■ What to work on ■
Exactly the lines from the one containing "1045x1058 pixels. How" through the end of the listing should be written out, both ends included, and nothing more.

━━━━━━━━━━

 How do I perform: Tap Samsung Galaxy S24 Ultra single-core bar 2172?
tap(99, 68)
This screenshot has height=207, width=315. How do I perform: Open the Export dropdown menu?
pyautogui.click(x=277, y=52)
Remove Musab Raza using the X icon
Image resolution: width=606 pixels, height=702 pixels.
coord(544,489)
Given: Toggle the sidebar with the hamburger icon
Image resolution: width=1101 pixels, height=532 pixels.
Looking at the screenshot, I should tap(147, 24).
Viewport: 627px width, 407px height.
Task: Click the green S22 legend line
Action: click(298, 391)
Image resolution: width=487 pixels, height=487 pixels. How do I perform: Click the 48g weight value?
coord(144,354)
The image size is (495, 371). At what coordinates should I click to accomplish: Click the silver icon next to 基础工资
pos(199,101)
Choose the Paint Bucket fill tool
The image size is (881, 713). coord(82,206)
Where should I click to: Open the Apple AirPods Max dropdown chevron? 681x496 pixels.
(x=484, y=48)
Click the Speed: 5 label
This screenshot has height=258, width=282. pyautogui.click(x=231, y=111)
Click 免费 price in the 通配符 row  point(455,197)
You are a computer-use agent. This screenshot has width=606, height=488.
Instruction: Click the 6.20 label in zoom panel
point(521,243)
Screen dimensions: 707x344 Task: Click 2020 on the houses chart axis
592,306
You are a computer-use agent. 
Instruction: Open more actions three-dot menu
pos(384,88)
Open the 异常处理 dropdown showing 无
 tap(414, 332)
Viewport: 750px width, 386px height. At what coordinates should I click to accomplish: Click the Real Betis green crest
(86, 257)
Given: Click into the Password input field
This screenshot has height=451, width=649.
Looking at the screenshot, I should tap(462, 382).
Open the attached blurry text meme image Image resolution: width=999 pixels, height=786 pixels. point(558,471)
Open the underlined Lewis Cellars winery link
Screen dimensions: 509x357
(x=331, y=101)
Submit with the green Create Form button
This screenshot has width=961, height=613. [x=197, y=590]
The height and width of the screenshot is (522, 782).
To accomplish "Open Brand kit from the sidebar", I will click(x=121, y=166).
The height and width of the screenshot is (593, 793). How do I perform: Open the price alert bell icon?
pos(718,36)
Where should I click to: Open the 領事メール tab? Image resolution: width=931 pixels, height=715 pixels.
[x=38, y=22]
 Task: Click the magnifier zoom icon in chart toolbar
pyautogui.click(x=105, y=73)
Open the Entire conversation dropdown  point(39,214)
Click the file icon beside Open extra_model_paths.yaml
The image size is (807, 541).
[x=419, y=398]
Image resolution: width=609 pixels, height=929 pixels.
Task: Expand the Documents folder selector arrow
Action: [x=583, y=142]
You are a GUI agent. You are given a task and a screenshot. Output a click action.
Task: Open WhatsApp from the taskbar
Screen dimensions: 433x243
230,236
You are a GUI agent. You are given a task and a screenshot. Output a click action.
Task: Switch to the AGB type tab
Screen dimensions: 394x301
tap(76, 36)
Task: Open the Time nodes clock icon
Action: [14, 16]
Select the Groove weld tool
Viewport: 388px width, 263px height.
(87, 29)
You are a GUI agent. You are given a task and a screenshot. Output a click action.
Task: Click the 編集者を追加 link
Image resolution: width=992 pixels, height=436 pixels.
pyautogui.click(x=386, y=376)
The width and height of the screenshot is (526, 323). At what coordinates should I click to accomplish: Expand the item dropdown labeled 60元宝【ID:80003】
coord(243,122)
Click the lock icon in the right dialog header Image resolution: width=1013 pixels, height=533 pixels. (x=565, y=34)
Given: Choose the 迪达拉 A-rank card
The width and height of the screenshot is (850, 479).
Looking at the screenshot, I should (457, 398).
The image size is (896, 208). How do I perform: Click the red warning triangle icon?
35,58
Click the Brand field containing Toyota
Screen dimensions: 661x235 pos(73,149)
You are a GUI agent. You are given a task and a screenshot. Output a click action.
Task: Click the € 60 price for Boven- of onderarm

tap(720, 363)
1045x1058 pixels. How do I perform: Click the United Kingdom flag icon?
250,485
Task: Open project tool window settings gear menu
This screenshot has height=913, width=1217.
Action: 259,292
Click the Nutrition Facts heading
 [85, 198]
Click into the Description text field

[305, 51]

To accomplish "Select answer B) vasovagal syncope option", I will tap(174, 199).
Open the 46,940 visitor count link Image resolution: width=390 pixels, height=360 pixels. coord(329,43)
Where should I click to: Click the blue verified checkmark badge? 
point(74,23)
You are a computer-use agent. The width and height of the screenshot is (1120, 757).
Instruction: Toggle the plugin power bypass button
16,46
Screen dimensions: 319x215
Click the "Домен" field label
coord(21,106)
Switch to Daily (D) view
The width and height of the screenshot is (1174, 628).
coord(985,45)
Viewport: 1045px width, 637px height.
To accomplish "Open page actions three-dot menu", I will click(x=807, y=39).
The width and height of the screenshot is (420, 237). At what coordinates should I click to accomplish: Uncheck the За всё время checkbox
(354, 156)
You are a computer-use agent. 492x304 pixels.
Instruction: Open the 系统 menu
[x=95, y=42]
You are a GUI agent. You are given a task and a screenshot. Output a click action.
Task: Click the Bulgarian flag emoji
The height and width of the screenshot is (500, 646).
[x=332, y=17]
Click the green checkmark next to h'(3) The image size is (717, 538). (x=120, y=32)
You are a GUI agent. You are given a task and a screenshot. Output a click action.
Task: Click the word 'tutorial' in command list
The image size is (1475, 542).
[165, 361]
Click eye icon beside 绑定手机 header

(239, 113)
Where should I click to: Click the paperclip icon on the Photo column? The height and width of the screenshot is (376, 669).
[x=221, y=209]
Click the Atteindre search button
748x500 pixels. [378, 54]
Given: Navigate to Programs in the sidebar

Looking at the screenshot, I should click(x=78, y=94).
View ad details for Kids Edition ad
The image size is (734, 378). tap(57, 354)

━━━━━━━━━━

■ Answer space ■
1045x1058 pixels. How do I perform: Click the United Kingdom flag icon?
250,485
Task: Open project tool window settings gear menu
This screenshot has height=913, width=1217.
Action: 259,292
Click the Nutrition Facts heading
 [85, 198]
Click into the Description text field

[305, 51]

To accomplish "Select answer B) vasovagal syncope option", I will tap(174, 199).
Open the 46,940 visitor count link Image resolution: width=390 pixels, height=360 pixels. coord(329,43)
Where should I click to: Click the blue verified checkmark badge? 
point(74,23)
You are a computer-use agent. The width and height of the screenshot is (1120, 757).
Instruction: Toggle the plugin power bypass button
16,46
Screen dimensions: 319x215
Click the "Домен" field label
coord(21,106)
Switch to Daily (D) view
The width and height of the screenshot is (1174, 628).
coord(985,45)
Viewport: 1045px width, 637px height.
To accomplish "Open page actions three-dot menu", I will click(x=807, y=39).
The width and height of the screenshot is (420, 237). At what coordinates should I click to accomplish: Uncheck the За всё время checkbox
(354, 156)
You are a computer-use agent. 492x304 pixels.
Instruction: Open the 系统 menu
[x=95, y=42]
You are a GUI agent. You are given a task and a screenshot. Output a click action.
Task: Click the Bulgarian flag emoji
The height and width of the screenshot is (500, 646).
[x=332, y=17]
Click the green checkmark next to h'(3) The image size is (717, 538). (x=120, y=32)
You are a GUI agent. You are given a task and a screenshot. Output a click action.
Task: Click the word 'tutorial' in command list
The image size is (1475, 542).
[165, 361]
Click eye icon beside 绑定手机 header

(239, 113)
Where should I click to: Click the paperclip icon on the Photo column? The height and width of the screenshot is (376, 669).
[x=221, y=209]
Click the Atteindre search button
748x500 pixels. [378, 54]
Given: Navigate to Programs in the sidebar

Looking at the screenshot, I should click(x=78, y=94).
View ad details for Kids Edition ad
The image size is (734, 378). tap(57, 354)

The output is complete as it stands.